ANSWER: I hate to say it, but your partner is right. There are different rules for declarer and the defenders. For declarer, a card has to be played (or the equivalent of played) — and not dropped. For the defenders, a card is played if his partner could have seen it because it reached a position where it was in view.

Dear Mr. Wolff:

I read that one of your teammates for many years, Dick Freeman, died recently. How did you rate him as a player and a teammate?

—  Historian, Nashville, Tenn.

ANSWER: Dick was absolutely brilliant — he had something like a photographic memory and a genius for numbers. As a player he and Nick Nickell became one of the soundest pairs in the world. They realized that if they brought back solid, normal results, the team would be in a great position to win. And they generally achieved precisely that.

Dear Mr. Wolff:

At unfavorable vulnerability I was second to speak with A-J-3, K-Q-4, Q-7-3-2, Q-3-2 and heard three clubs on my right. Was I wrong to double? I could not stand to be stolen from here. Suffice it to say, bidding did NOT work out well.
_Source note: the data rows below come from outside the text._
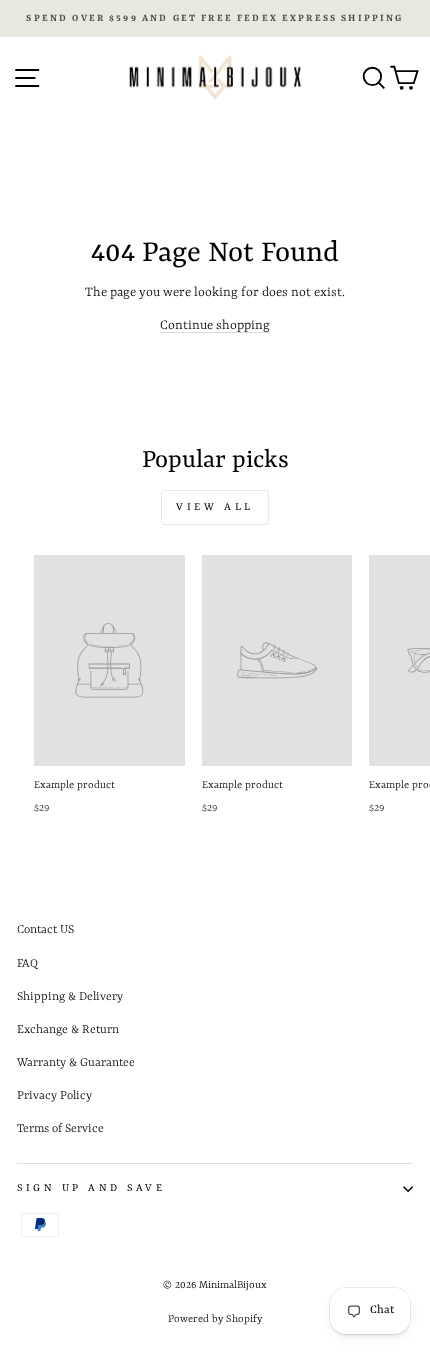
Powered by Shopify (215, 1319)
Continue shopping (215, 325)
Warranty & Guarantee (76, 1063)
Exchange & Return (68, 1030)
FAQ (27, 964)
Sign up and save (91, 1188)
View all (215, 507)
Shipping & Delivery (70, 997)
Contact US (45, 930)
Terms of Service (60, 1129)
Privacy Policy (54, 1096)
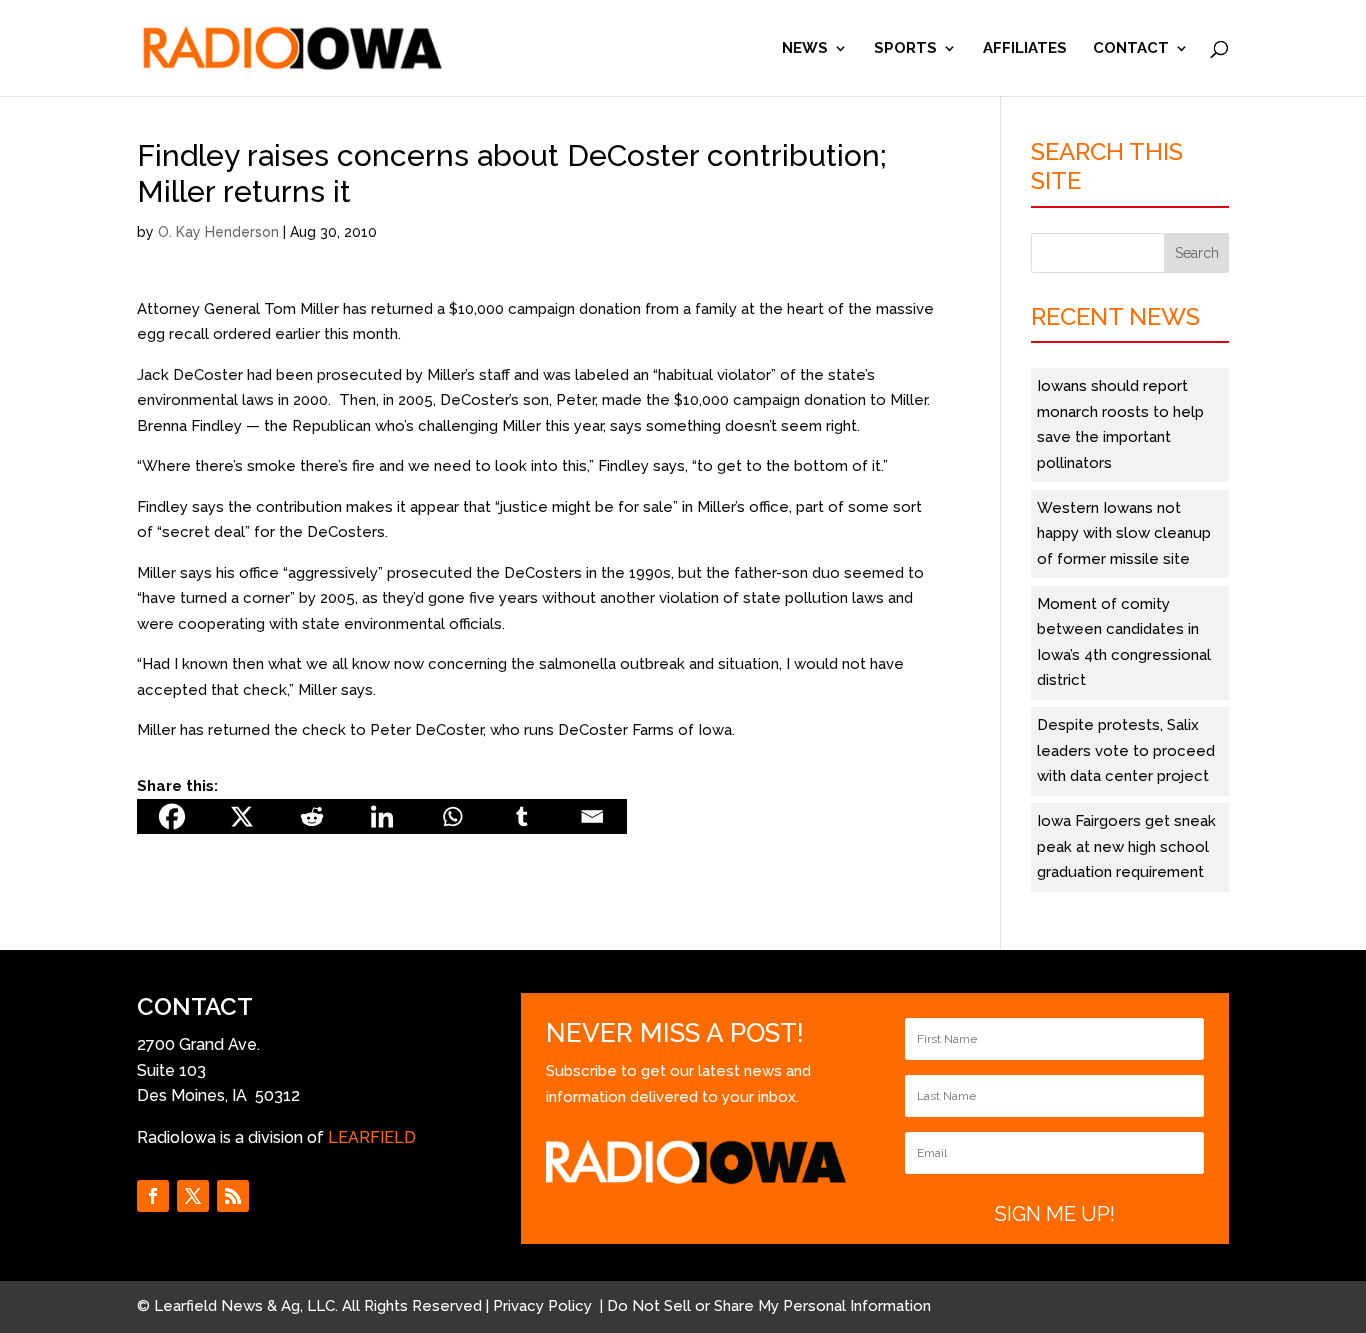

—  Burglar-Proof, Trenton, N.J.

  ANSWER: I have a little, but only a little, sympathy for you. When in doubt, act with shortness in their suit, but pass with length. Here you had the values to consider bidding but very much the wrong club-holding. Paradoxically, with two small clubs and a small spade instead of the club queen, you are closer to doubling and should certainly balance if three clubs came around to you in protective seat.


Dear Mr. Wolff:

What percentage of deals you use are from actual play and what from your own (or others’) fertile imagination?

—  Inquiring Mind, Fredericksburg, Va.


ANSWER: So long as you do not tell anyone else, I will say that all deals where a player or location is specified are absolutely real. I try to leave the spot-cards unchanged, except to eliminate unnecessary complications. About half the rest are real deals, sometimes modified, sometimes with the protagonists anonymous; the rest are creations or variations on a genuine theme.


Dear Mr. Wolff:

I opened one spade with A-Q-9-4-2, A-3-2, Q-10-3-2, Q. When my partner bid a game-forcing two clubs, I tried two diamonds. Now my partner bid three clubs, and since we were in a game-force, I bid three no-trump. My partner said that this action was premature. Was he right?

—  Fast Arrival, Janesville, Wis.


ANSWER: I would have bid three hearts, probing for three no-trump, but not prepared to end the auction by bidding it myself. If, for example, partner has seven good clubs and short hearts, we could be very close to making slam. Conversely, three no-trump might struggle if a club had to be lost.